Collected data entries
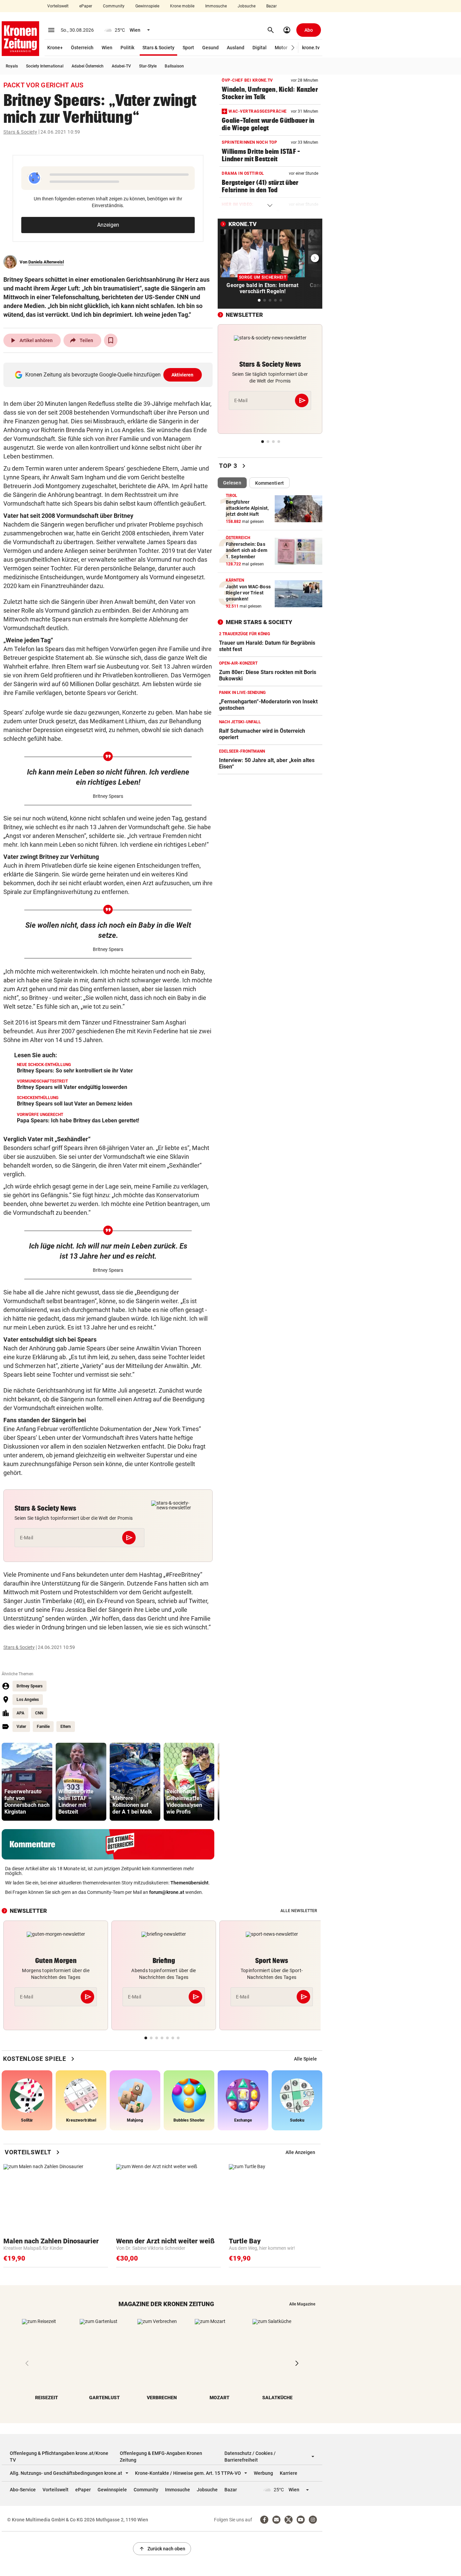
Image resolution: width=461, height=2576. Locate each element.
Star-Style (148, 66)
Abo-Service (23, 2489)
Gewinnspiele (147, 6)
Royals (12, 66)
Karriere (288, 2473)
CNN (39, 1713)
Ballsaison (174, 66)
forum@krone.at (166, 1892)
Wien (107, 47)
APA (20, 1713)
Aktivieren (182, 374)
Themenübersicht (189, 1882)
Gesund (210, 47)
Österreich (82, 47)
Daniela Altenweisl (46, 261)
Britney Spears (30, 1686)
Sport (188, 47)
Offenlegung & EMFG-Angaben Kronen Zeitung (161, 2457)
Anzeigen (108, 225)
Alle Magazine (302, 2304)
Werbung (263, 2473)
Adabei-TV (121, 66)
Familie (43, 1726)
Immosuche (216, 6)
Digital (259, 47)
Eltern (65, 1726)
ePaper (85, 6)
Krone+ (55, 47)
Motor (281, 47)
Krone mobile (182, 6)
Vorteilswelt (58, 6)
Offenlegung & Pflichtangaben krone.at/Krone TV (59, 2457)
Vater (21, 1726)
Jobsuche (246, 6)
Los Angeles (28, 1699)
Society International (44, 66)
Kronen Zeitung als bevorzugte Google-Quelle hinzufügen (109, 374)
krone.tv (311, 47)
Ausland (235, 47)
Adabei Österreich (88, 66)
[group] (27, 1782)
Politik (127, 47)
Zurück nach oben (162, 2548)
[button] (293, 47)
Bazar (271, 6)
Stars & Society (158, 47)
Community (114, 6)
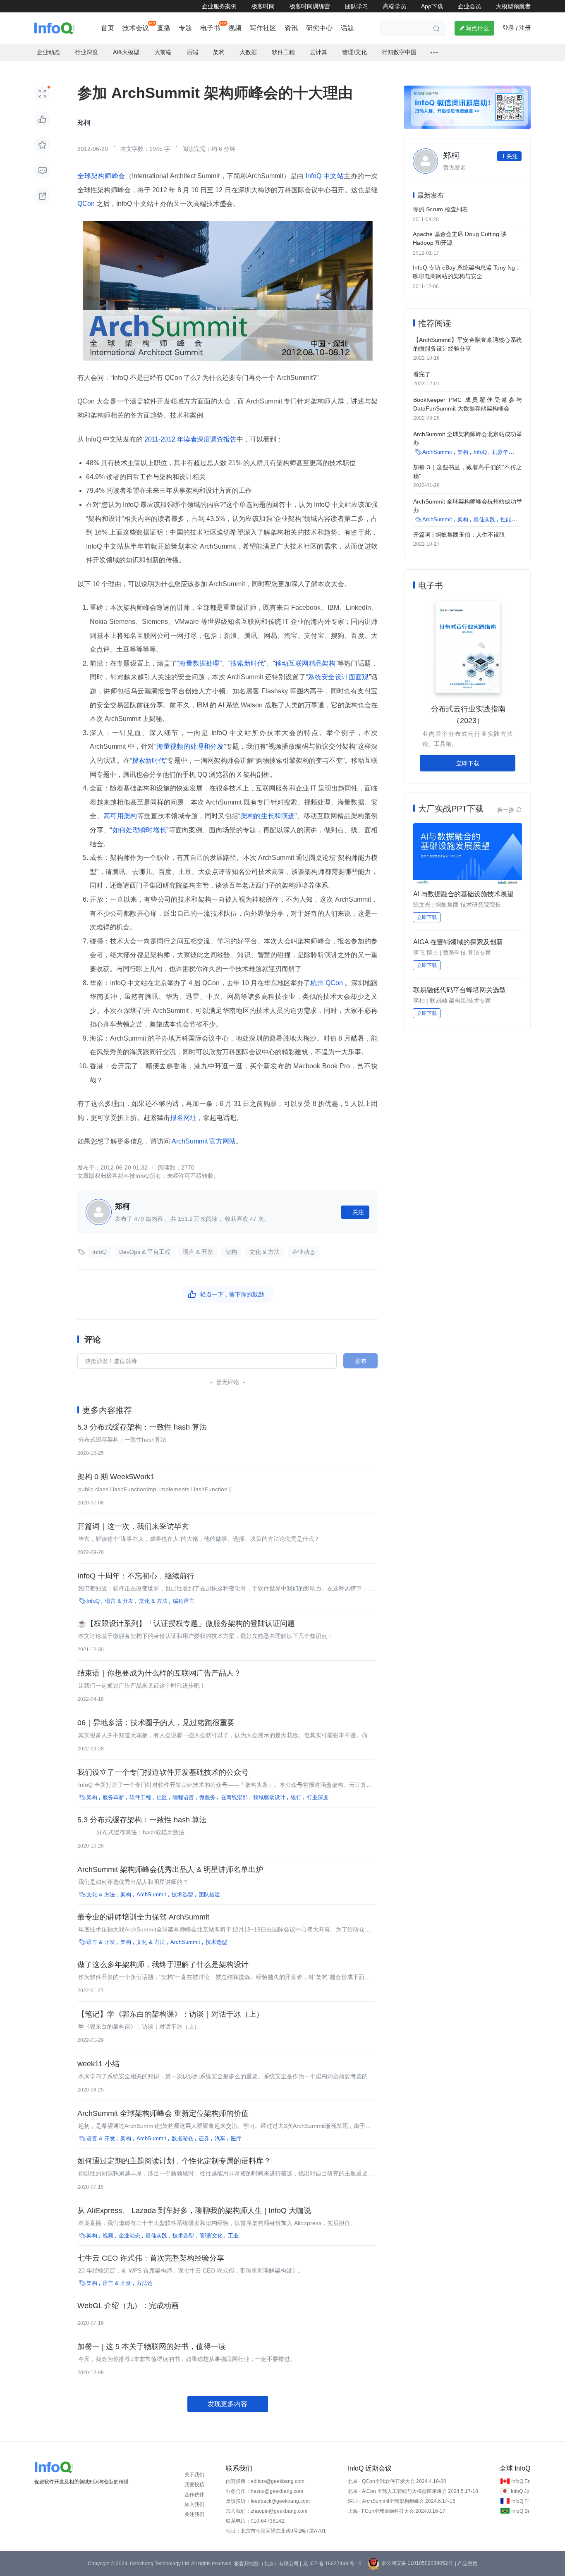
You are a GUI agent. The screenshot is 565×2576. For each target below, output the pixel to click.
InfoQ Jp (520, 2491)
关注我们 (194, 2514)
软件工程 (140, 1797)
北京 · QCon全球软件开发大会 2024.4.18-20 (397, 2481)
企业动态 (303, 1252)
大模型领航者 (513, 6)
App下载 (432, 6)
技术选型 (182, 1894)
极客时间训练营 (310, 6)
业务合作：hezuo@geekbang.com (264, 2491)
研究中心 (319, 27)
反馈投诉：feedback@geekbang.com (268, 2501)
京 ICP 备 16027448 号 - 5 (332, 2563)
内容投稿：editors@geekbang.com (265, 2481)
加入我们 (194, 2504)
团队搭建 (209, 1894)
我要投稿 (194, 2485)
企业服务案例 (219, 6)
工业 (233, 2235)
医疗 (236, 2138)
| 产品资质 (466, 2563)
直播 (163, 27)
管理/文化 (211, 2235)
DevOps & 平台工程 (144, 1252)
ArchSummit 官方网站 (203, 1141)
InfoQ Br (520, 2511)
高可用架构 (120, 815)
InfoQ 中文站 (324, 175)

• **What to produce**
While skipping the pictures, transcribe the data above from the line showing "[group] (27, 1782)" through the line showing "北京 · QCon全球软件开发大会 2024.4.18-20 (397, 2481)", exactly and with both ends.

• **Solution to this exercise**
[group] (27, 1782)
Politik (127, 47)
Zurück nach oben (162, 2548)
[button] (293, 47)
Bazar (271, 6)
Stars & Society (158, 47)
Community (114, 6)
You are a GUI agent. The screenshot is 565×2576. For each target below, output the pixel to click.
InfoQ Jp (520, 2491)
关注我们 (194, 2514)
软件工程 (140, 1797)
北京 · QCon全球软件开发大会 2024.4.18-20 (397, 2481)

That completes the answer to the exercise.